Yapılanması itibarıyla Türkiye 2002 yılına kadar 12
bölgeye ayrılmıştı ve her bölgenin bağlı olduğu bir
bölge başkanlığı bulunuyordu. 2002 yılında yapılan değişiklikle
Bölge Başkanlığı sayısı 16'ya çıkarıldı.
STKB da "Gayrinizami harp" örgütlemekle
görevli. Bu çerçevede her bölge başkanlığı,
kendisine bağlı illerde ülkenin düşman işgaline uğraması
durumunda, yerlerini asla terk etmeyecek, bölgesindeki hâkim
otoriteyi yıkmak veya zayıflatmak, düşman harekâtını
engellemek ve bölgeye sahip olmak maksadı ile yapılacak direniş ve
ayaklanma gibi eylemleri başlatacak ve gerçekleştirecek sivil
kadroları barış zamanında bulup örgütlemek için
çalışıyor. Bu faaliyetler sırasında asla erler kullanılmıyor.
Kadro daha ziyade astsubaylardan oluşuyor. Yönetici konumundaki
yüzbaşı, binbaşı, yarbay ve albay rütbesindeki subaylar ise
Özel kuvvetler komutanlığı personeli içerisinden
seçiliyor.

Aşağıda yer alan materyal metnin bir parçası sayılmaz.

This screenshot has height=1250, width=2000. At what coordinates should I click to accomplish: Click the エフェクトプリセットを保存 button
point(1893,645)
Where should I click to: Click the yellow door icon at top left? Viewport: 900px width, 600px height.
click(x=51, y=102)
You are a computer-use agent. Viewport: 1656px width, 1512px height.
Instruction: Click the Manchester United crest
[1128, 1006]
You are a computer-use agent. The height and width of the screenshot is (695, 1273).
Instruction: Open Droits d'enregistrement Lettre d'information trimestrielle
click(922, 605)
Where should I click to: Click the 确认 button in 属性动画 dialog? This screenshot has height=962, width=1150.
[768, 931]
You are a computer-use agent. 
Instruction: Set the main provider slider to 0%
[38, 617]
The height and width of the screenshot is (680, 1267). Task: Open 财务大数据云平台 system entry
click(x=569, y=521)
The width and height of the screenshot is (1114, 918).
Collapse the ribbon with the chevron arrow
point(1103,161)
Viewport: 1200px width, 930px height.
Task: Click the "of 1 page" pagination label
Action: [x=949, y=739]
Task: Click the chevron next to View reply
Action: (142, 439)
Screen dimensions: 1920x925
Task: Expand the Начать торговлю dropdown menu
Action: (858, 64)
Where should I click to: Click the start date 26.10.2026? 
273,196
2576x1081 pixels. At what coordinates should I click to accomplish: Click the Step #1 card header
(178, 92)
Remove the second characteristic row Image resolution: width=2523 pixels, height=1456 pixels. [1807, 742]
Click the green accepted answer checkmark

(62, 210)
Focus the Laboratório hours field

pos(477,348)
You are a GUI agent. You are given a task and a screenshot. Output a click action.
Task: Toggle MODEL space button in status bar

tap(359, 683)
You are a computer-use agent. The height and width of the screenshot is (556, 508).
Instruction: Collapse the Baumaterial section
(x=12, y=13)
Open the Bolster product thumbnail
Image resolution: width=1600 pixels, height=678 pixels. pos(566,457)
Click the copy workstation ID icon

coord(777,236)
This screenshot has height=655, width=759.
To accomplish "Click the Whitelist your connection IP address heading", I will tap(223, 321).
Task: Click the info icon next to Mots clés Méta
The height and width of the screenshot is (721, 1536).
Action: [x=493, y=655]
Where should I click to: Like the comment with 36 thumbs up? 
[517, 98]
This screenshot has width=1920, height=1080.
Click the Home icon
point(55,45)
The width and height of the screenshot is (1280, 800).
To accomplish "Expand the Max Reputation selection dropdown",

STKB'nın istihbarat toplama yetkisi ise
bulunmuyor.
"Derin" (denilen) devlet… Türkiye'de 12
Mart döneminde "Burası Konrtgerilla Merkezi burada anayasa
babayasa yoktur" cümlesi ile başlayan Ziverbey Köşkü
işkence seanslarında yaşadıklarını kaleme alan Talat Turhan'ın
yazdıkları çevresinde gelişen bir dizi tartışma ile
girmiştir.
1977-1978 kesiti Başbakanı Bülent Ecevit tarafından varlığı
kabul edilen, ancak Genel Kurmay'a bağlı Özel Harp
Dairesi/Özel Kuvvetler Komutanlığı'nın bir adı olarak
aktarılan Kontrgerilla, MİT-Silahlı Kuvvetler-MHP üçgenindeki
CIA destekli ve Amerikancı bir örgüt olarak
tanımlanmıştır.
Türkiye'de gerçekleşen en önemli kontrgerilla
operasyonları arasında 1955'de Selanik'te Mustafa Kemel
Atatürk'ün doğduğu evin bombalanması, 6-7 Eylül
olayları, 12 Mart Darbesi, Kızıldere Katliamı, Ziverbey Köşkü,
1 Mayıs 1977 Olayları, Çiğli Suikasti, Gazi Mahallesi Olayları
sıralanmaktadır.
 
"HİKMET-İ HÜKÜMETİN HİKMETİNİN SUALİ":
DEVLET VE TERÖR PARANTEZİ
 
Şimdi bir parantez açarak ekleyelim: Devlet ile terör
birbirinden ayrılmaz; en büyük terörist, elbette
sınıflı-sömürüyü savunan/ yaşatan
devlettir…
Çünkü devlet, sınıflı toplumlarla birlikte varlık
bulmuş siyasal bir aygıttır; iktidar olarak örgütlenmiş egemen
sınıftır. Hâkim sınıfın, ezilen sınıfa boyun eğdirebilmek
için baskı aygıtlarına ihtiyacı vardır. Egemen sınıfın
emrindeki kolluk güçleri bu ihtiyacı giderir. En gelişkin
demokratik geleneklere sahip burjuva devletlerde, sınıf
mücadelelerinin en alt düzeyde seyrettiği dönemlerde bile
polis, ordu, istihbarat teşkilâtları ve bilumum gizli veya
açık şiddet örgütü sistemin bekası için
yedekte tutulur. Sınıflar var olduğu sürece devlet kurumu ve siyasal
şiddet aygıtları varlıklarını sürdürecektir.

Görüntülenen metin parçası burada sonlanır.